(Document)
_ _ _ _

I have to say I am loving the Human Evolution: Past and Future MOOC (massive open online course) as it continues into the 2nd week.  I am not currently at university or in a position to access journal articles easily so I really value the fact that the team behind the MOOC and Coursera have put together such an informative and up to date course.  Could you imagine if you were taking part in that course, or any of the hundreds of other free online courses offered by Coursera, and woke up one day to find that your access to the course had been shut off?  Unfortunately that is now the reality for any one taking a Coursera MOOC in Iran, Cuba or Sudan.

In a blog entry dated to the 28th of January 2014 at 8.22pm Coursera declared that the US government had enacted a sanction on the US based course provider effectively blocking any access to courses in the above three countries.  Syria was also blocked but that has since been lifted.

Here is part of the transcript:

Providing access to education for everyone has always been at the core of Coursera’s mission, and it is with deep regret that we have had to make a change to our accessibility in some countries.

Certain United States export control regulations prohibit U.S. businesses, such as MOOC providers like Coursera, from offering services to users in sanctioned countries, including Cuba, Iran, Sudan, and Syria. Under the law, certain aspects of Coursera’s course offerings are considered services and are therefore subject to restrictions in sanctioned countries, with the exception of Syria (see below).

Our global community is incredibly valuable to us and we remain committed to providing quality to education to all. During this time, we empathize with the frustrations of students who are affected by this change and we have made it a top priority to make rapid progress toward a solution” (Read the full entry here).

There are also worries that people living along the borders of these countries will also be affected by the ban.  Although Coursera is based in America there are a high number of its academic staff and organisation partners based all over the world.  This has affected many academic institutions and individuals.

_ _ _ _

(Working data)
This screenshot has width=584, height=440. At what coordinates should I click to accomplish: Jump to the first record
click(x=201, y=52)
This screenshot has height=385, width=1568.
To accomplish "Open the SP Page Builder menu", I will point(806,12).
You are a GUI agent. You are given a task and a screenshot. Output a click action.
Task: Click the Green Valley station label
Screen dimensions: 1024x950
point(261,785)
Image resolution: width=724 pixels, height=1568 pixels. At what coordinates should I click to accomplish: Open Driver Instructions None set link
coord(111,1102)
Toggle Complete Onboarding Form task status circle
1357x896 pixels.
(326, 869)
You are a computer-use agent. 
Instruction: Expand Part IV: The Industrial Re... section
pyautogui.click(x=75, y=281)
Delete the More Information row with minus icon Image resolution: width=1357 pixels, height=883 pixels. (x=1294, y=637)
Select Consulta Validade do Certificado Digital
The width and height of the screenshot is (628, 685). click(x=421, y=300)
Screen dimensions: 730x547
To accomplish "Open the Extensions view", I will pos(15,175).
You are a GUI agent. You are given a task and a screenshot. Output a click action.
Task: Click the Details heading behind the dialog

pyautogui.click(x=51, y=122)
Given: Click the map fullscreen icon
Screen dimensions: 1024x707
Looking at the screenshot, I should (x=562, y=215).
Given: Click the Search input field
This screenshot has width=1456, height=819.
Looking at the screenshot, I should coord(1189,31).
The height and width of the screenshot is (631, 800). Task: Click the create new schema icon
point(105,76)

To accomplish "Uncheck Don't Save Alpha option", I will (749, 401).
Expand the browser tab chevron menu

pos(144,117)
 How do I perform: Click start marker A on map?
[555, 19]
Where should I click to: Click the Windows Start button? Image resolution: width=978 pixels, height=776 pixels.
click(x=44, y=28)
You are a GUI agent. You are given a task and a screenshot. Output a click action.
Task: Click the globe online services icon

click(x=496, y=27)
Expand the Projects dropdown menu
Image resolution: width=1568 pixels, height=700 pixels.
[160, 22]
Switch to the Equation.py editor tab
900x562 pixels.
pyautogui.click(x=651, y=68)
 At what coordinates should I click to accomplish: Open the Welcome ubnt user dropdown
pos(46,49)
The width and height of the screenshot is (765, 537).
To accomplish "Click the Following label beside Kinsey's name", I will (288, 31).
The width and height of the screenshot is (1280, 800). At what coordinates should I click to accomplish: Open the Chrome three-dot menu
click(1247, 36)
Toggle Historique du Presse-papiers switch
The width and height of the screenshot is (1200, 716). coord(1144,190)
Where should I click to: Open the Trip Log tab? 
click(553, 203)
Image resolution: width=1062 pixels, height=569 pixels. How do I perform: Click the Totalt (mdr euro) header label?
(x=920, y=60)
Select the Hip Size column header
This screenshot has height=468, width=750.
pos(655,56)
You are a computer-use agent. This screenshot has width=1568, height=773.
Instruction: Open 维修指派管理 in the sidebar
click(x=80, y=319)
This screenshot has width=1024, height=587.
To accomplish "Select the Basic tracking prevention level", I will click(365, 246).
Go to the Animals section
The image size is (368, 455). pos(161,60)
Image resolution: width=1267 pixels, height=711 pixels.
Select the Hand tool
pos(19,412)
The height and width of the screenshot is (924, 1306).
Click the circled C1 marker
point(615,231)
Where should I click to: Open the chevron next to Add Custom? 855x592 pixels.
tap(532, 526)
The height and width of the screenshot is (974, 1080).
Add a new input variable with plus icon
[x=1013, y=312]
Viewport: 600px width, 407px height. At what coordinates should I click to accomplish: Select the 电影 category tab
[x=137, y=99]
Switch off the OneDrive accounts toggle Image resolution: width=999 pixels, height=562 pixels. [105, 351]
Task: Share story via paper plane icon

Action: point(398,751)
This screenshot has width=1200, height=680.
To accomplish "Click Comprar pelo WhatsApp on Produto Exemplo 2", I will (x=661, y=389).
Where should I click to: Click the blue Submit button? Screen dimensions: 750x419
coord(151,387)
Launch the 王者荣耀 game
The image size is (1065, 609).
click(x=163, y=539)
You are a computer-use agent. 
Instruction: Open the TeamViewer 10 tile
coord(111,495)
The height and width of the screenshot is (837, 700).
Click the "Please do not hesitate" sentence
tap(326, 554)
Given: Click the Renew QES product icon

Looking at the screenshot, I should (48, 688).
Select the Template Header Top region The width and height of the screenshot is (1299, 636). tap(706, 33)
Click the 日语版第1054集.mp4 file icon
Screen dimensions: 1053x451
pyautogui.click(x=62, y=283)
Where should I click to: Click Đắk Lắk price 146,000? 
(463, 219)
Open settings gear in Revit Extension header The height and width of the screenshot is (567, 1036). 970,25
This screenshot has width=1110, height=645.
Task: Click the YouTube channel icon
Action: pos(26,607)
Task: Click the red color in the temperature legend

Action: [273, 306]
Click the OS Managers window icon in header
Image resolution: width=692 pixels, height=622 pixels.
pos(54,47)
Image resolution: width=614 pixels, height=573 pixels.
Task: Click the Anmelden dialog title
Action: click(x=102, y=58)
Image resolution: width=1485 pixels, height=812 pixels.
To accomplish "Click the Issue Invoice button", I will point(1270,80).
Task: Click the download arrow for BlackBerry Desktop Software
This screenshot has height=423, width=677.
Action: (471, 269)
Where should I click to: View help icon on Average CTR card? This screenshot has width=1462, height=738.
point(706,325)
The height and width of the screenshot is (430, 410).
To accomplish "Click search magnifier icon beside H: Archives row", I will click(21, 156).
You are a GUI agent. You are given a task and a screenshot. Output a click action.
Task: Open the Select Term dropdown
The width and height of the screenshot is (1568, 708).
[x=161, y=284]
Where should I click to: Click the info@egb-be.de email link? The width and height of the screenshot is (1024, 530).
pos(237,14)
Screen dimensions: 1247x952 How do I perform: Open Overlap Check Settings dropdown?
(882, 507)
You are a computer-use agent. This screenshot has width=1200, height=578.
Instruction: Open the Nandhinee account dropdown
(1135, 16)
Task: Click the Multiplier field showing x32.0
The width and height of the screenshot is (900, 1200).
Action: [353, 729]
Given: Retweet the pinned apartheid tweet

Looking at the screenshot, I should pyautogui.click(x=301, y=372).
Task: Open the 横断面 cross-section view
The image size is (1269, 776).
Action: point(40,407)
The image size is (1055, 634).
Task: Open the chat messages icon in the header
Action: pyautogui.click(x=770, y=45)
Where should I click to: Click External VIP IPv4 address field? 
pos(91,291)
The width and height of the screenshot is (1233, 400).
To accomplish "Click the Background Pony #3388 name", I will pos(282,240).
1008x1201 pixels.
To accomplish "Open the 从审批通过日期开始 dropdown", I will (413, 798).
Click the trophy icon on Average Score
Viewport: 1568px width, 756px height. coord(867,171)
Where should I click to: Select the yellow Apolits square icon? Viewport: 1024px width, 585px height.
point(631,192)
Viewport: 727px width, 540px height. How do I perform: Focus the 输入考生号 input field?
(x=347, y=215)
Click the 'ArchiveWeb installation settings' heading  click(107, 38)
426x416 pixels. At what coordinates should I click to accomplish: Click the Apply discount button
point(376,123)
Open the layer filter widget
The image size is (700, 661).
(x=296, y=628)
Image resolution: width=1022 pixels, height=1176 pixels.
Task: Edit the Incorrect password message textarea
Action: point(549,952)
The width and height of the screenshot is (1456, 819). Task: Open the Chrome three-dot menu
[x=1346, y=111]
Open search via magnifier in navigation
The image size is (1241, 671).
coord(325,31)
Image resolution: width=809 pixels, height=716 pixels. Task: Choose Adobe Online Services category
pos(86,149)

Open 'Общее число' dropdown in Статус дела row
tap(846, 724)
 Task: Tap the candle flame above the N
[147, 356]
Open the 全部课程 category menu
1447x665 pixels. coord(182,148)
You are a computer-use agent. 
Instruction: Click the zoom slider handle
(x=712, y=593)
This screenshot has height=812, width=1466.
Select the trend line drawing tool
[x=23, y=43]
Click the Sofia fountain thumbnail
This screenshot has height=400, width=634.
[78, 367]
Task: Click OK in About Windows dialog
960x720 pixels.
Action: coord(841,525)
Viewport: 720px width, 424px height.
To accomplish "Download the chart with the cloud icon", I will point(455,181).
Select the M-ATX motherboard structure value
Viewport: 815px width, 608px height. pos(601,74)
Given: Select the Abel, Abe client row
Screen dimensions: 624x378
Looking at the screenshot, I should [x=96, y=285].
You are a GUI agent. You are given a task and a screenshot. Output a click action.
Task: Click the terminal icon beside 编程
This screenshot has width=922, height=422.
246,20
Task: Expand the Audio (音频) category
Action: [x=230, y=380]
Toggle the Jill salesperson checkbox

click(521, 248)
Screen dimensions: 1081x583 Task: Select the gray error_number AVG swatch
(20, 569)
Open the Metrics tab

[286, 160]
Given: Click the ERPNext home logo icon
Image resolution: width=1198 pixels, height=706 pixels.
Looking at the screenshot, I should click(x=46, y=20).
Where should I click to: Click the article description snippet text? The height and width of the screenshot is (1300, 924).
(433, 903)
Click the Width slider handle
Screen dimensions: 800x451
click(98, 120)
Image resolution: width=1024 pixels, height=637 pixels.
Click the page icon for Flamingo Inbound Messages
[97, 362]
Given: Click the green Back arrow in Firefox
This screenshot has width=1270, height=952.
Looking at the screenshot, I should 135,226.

_ _ _ _

(Written task 1)
According to the text on Coursera's access restrictions, which country was blocked at first but later had the block lifted?
(Written task 2)
In the listing, rewrite the lines starting with the line containing "Given: Select the Abel, Abe client row" and going on through the end of the listing, replacing "Screen dimensions" with "Display size" and leaving everything else unchanged.
The text and the listing are unrelated to each other.

(Exercise output 1)
Syria

(Exercise output 2)
Given: Select the Abel, Abe client row
Display size: 624x378
Looking at the screenshot, I should [x=96, y=285].
You are a GUI agent. You are given a task and a screenshot. Output a click action.
Task: Click the terminal icon beside 编程
This screenshot has width=922, height=422.
246,20
Task: Expand the Audio (音频) category
Action: [x=230, y=380]
Toggle the Jill salesperson checkbox

click(521, 248)
Display size: 1081x583 Task: Select the gray error_number AVG swatch
(20, 569)
Open the Metrics tab

[286, 160]
Given: Click the ERPNext home logo icon
Image resolution: width=1198 pixels, height=706 pixels.
Looking at the screenshot, I should click(x=46, y=20).
Where should I click to: Click the article description snippet text? The height and width of the screenshot is (1300, 924).
(433, 903)
Click the Width slider handle
Display size: 800x451
click(98, 120)
Image resolution: width=1024 pixels, height=637 pixels.
Click the page icon for Flamingo Inbound Messages
[97, 362]
Given: Click the green Back arrow in Firefox
This screenshot has width=1270, height=952.
Looking at the screenshot, I should 135,226.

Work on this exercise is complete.